Иван плескал себе холодной водой в лицо и думал. Грин снова был так же недосягаемо высок, как и два года назад, в учебке, где Грин был старше по статусу, по возрасту, по званию и в принципе. Отношения «духов» с Грином здорово отличались от обычных. Он не гонял «молодняк», считая это, похоже, ниже собственного достоинства — «молодняк» сам лез вон из кожи, «молодняк» набивался Грину в свиту. Грин отмахивался лениво-снисходительно — а спустя некоторое время, Иван заметил, что в свиту Грина напрашиваются и старшие, а он и от них отмахивается с тем же лениво-снисходительным видом. А толкование этого редкого явления заключалось в том, что сам Грин был старшим по жизни. Он был настолько старшим, что это, похоже, чуяли и офицеры. В горах его спокойное превосходство стало еще заметнее.
Иван видел много дешевых понтов, но все понты, кинутые в присутствии Грина, вдребезги разбивались о его каменное спокойствие, веселую готовность к разумному риску и полное отсутствие страха. Иван ему даже завидовать не мог, только восхищался, почти благоговел — но в глубине души ждал, что в Питере, в мирной обстановке, положение переменится, и с Грином можно будет общаться на равных.
Не переменилось. Теперь Грин был, вдобавок, духовно старше.
Ну и ляд с ним, с положением.
Иван вышел из ванной, тряся мокрыми волосами. Из кухни пахло неопределенной едой.
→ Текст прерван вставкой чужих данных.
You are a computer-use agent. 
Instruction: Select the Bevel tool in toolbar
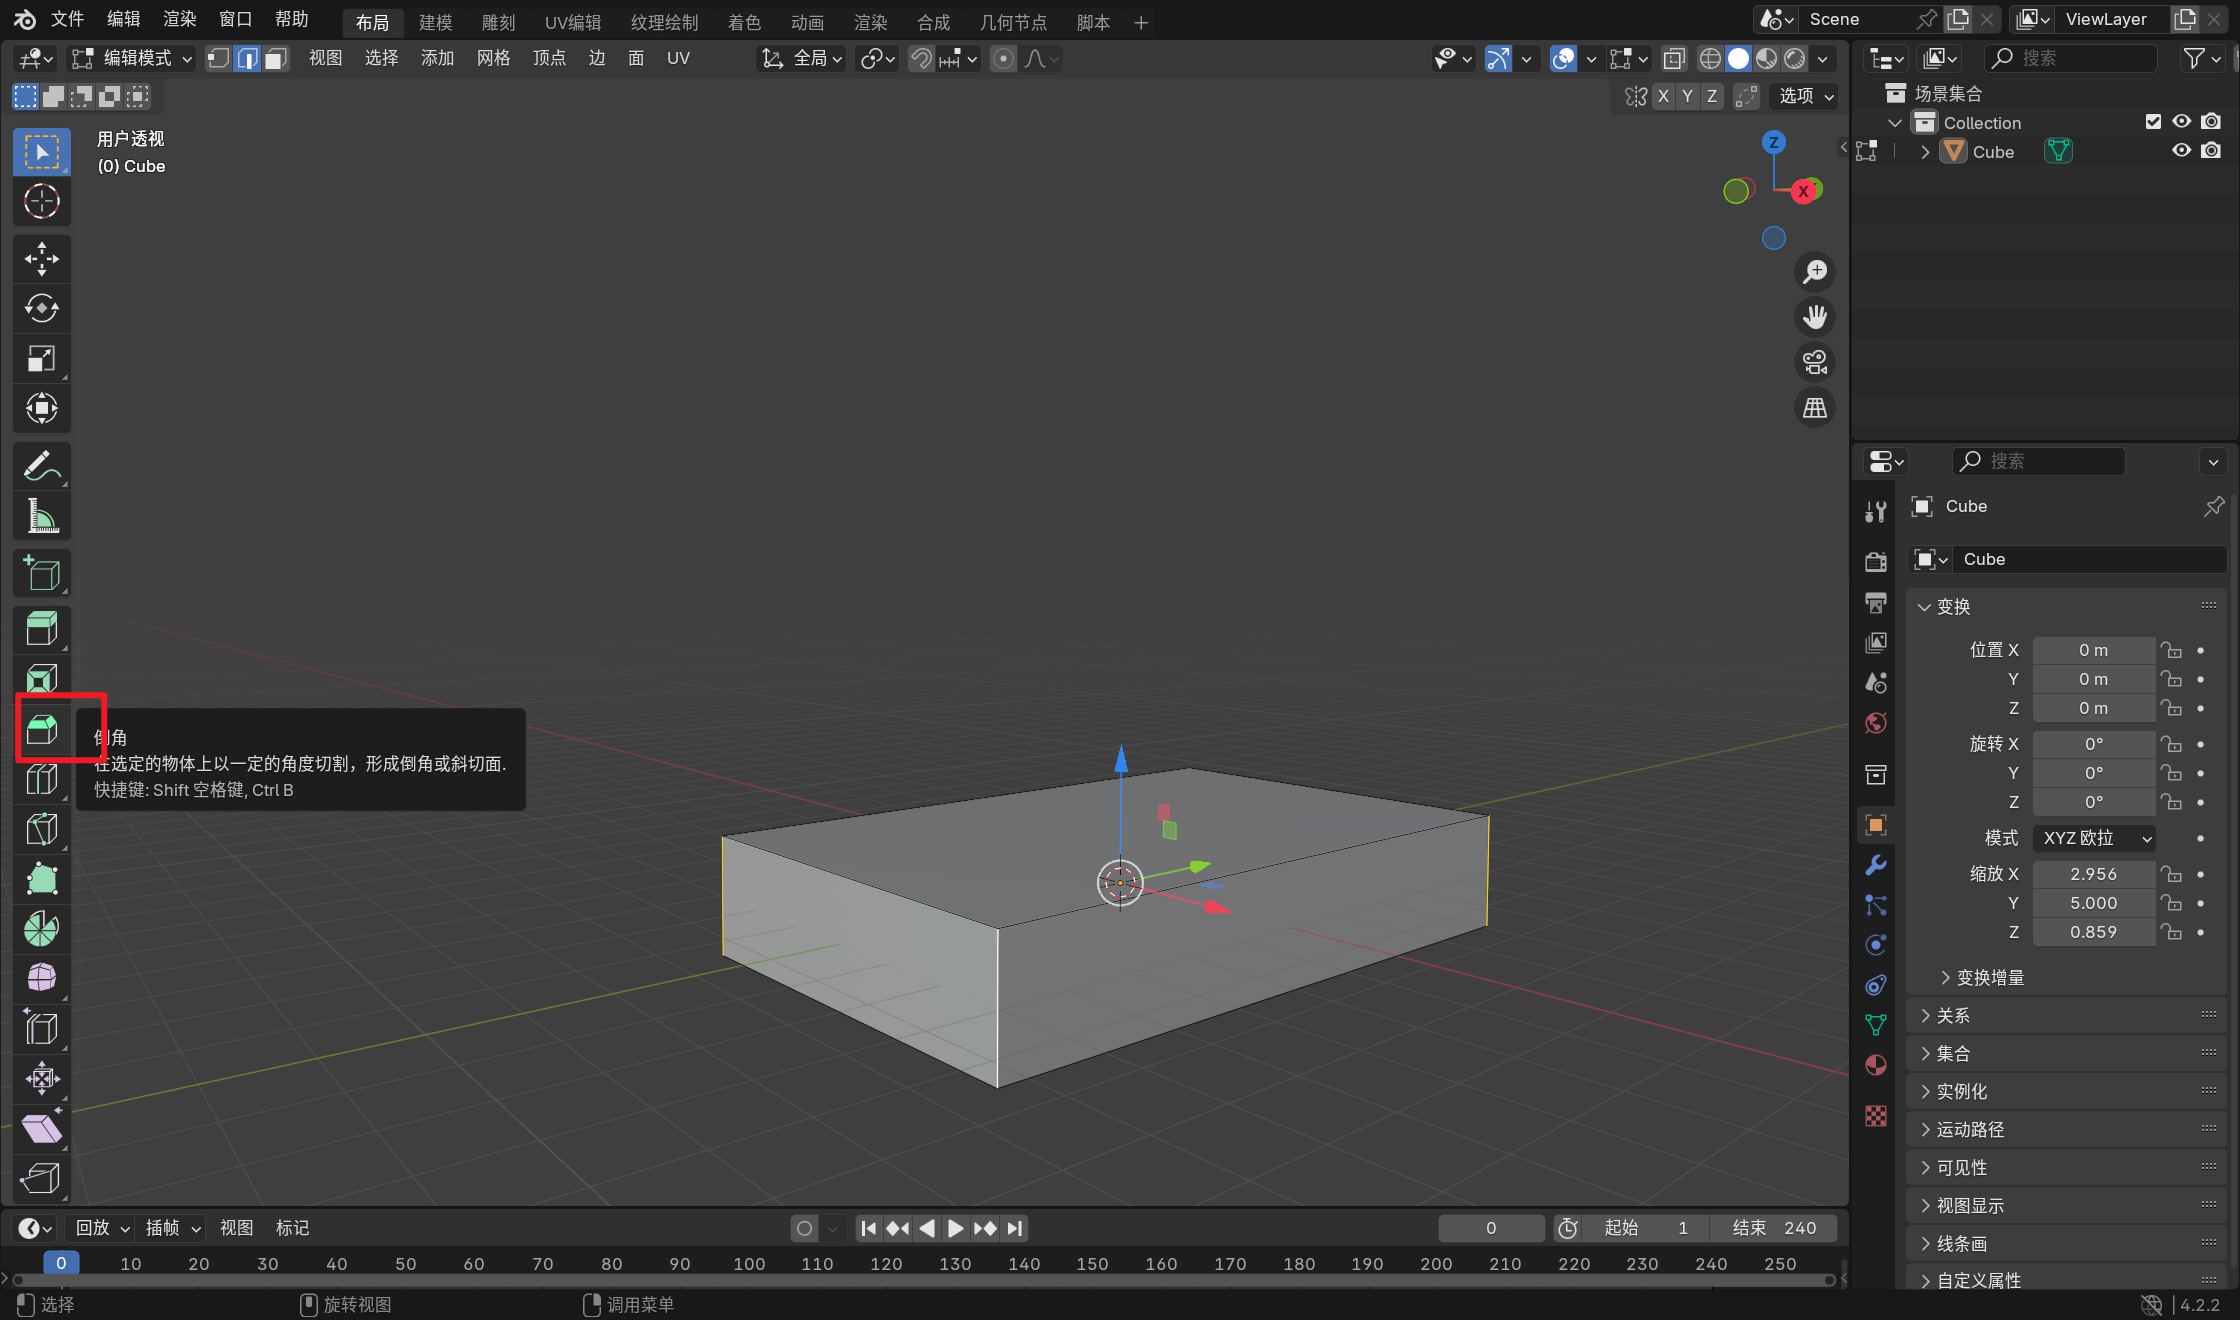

— Жрать будешь? — спросил угадывающийся Грин.
— Ага, только домой позвоню.
Телефонный аппарат был старый, тяжелый, зеленый, растопыренный, как самодовольная лягушка. Он стоял на столике в прихожей, и стула рядом не наблюдалось. Звонить полагалось стоя и быстро — в этом был весь Грин.
— Алло, мама? — говорил Иван в телефонную трубку. — Это я… я, наверное, к вечеру приду… Да нет, это мы тут с другом… служили вместе… Да нет, просто выпили, посидели, спохватились поздно — уже транспорт не ходил… Ну извини, извини. Сегодня я тоже, наверное, поздно приду… Да нет, мы тут в церковь собирались… — последовала долгая пауза. — Нет, все в порядке. Просто он верующий, а я… ну вообще, почему мне с ним не сходить?.. Ну все, целую…
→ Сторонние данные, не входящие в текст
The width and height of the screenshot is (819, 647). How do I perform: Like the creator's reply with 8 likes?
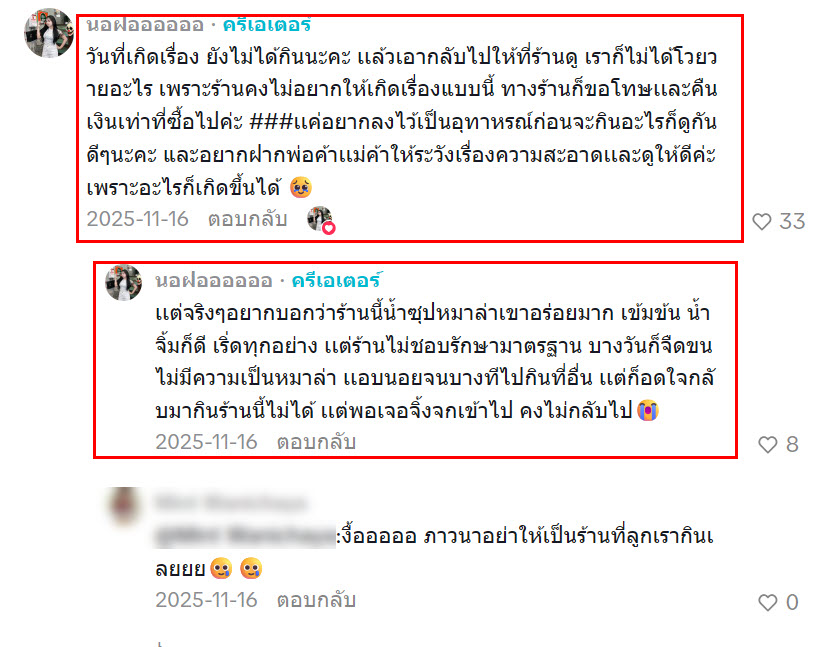[767, 444]
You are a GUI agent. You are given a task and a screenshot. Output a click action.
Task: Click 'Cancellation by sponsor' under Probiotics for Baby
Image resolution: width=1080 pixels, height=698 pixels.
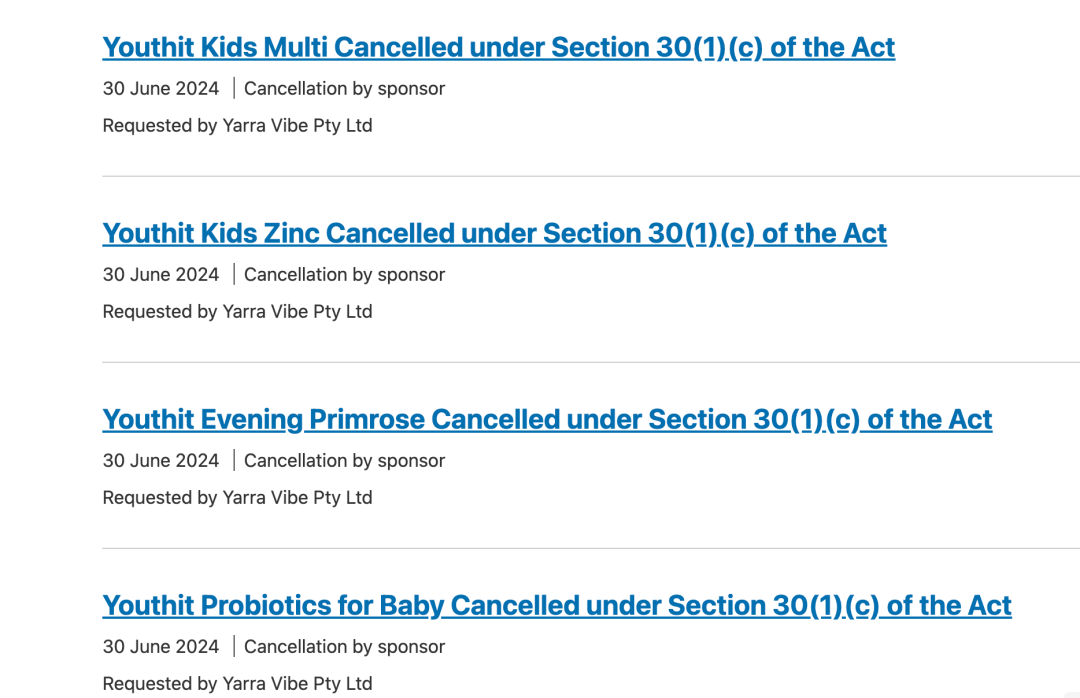tap(344, 646)
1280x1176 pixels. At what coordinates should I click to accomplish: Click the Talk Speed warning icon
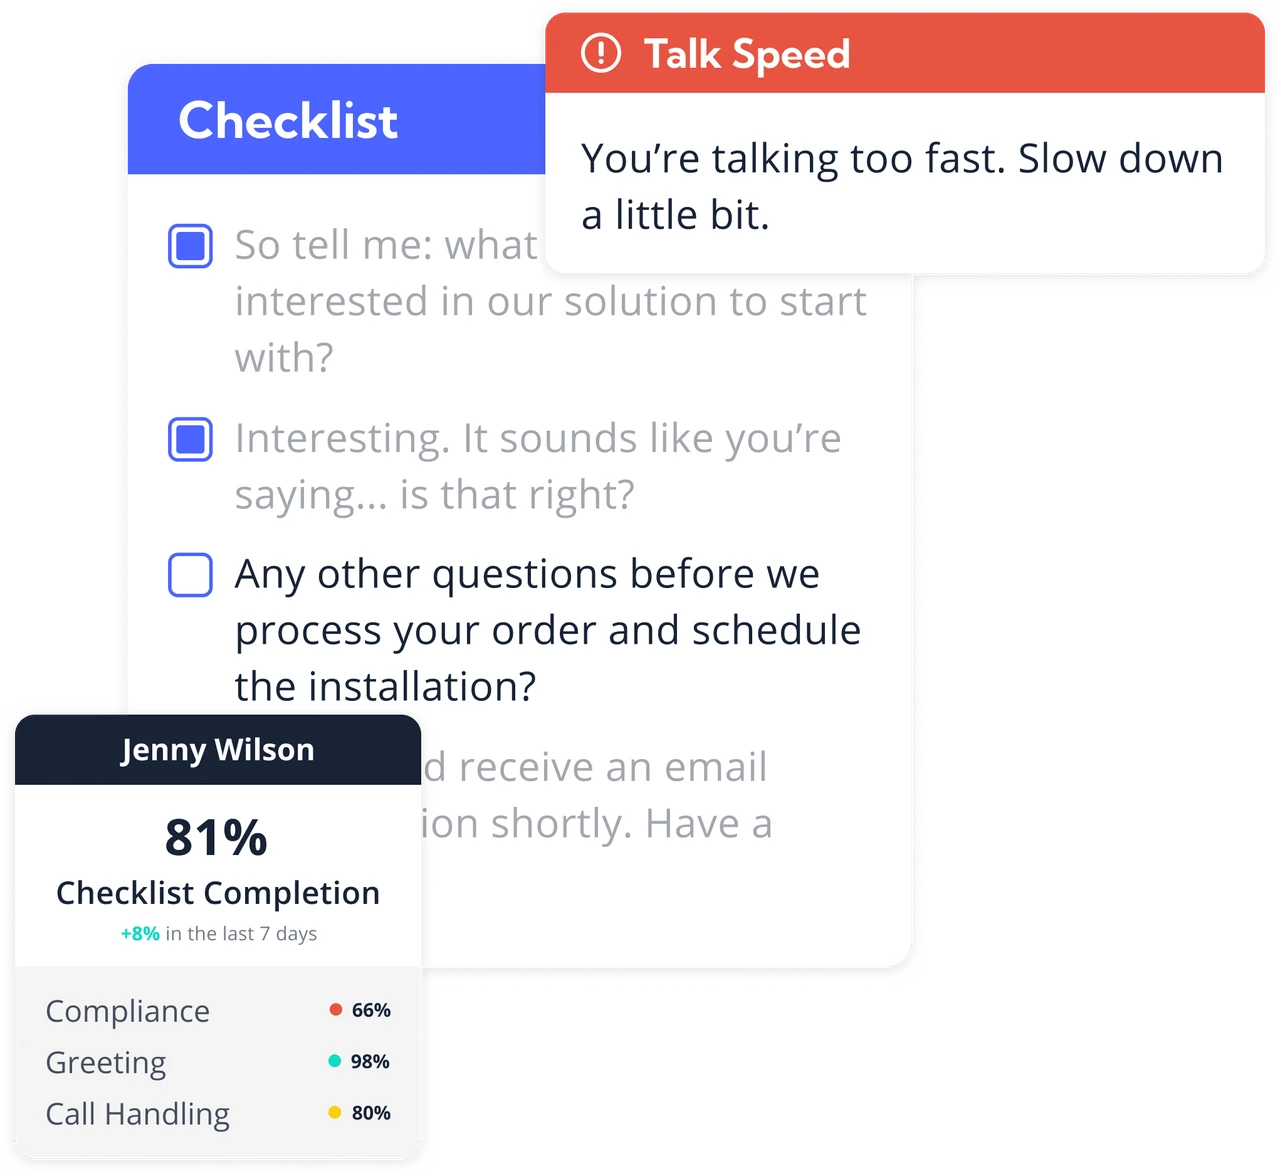point(601,53)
Иван повесил трубку. Интересно, почему ложь вызывает большее доверие, чем полуправда, полуправда — большее, чем правда, а чистой правде вообще не верят?
Иван вошел в кухню. На столе лежала буханка хлеба в пластмассовой тарелке, и стояли две жестяных миски с модернизированным «бомжатским супчиком»: Грин добавил в лапшу майонеза, кетчупа, консервированного зеленого горошка и тушенки. «Бомжатский супчик» теперь прикидывался супчиком обыкновенным.
— Ну ты даешь, — сказал Иван, когда попробовал. — Это, оказывается, еще и есть можно…
Грин усмехнулся.
— Фирма веников не вяжет. Конечно, для некоторых, которые живут с мамой и трескают ежедневно домашние пончики с сахарной пудрой, это не еда, но нам, одиноким волкам, никто на вышитой скатерти не подаст, а готовить мы не умеем.
Иван вспомнил историю с мамиными пончиками и рассмеялся.
— Ладно уж, не умеешь…
— Чуть-чуть не считается. Как говорится у новых русских, хочешь жить — умей крутиться…
Слушая Грина, Иван грелся. Было уютно, не по-домашнему, как-то бивуачно уютно. Нам, одиноким волкам, если что-то и нравилось в армейской и военной жизни, то именно этот уют, напоминающий о средневековых солдатах, отдыхавших после штурма крепости. Дома и во всех знакомых Ивану домах было иначе. Неплохо, слов нет, комфортно — но иначе.
— А твоя-то родня где живет? — спросил Иван, доедая лапшу даже не без удовольствия.
— Моя родня — это двоюродная тетка с мужем, — отозвался Грин.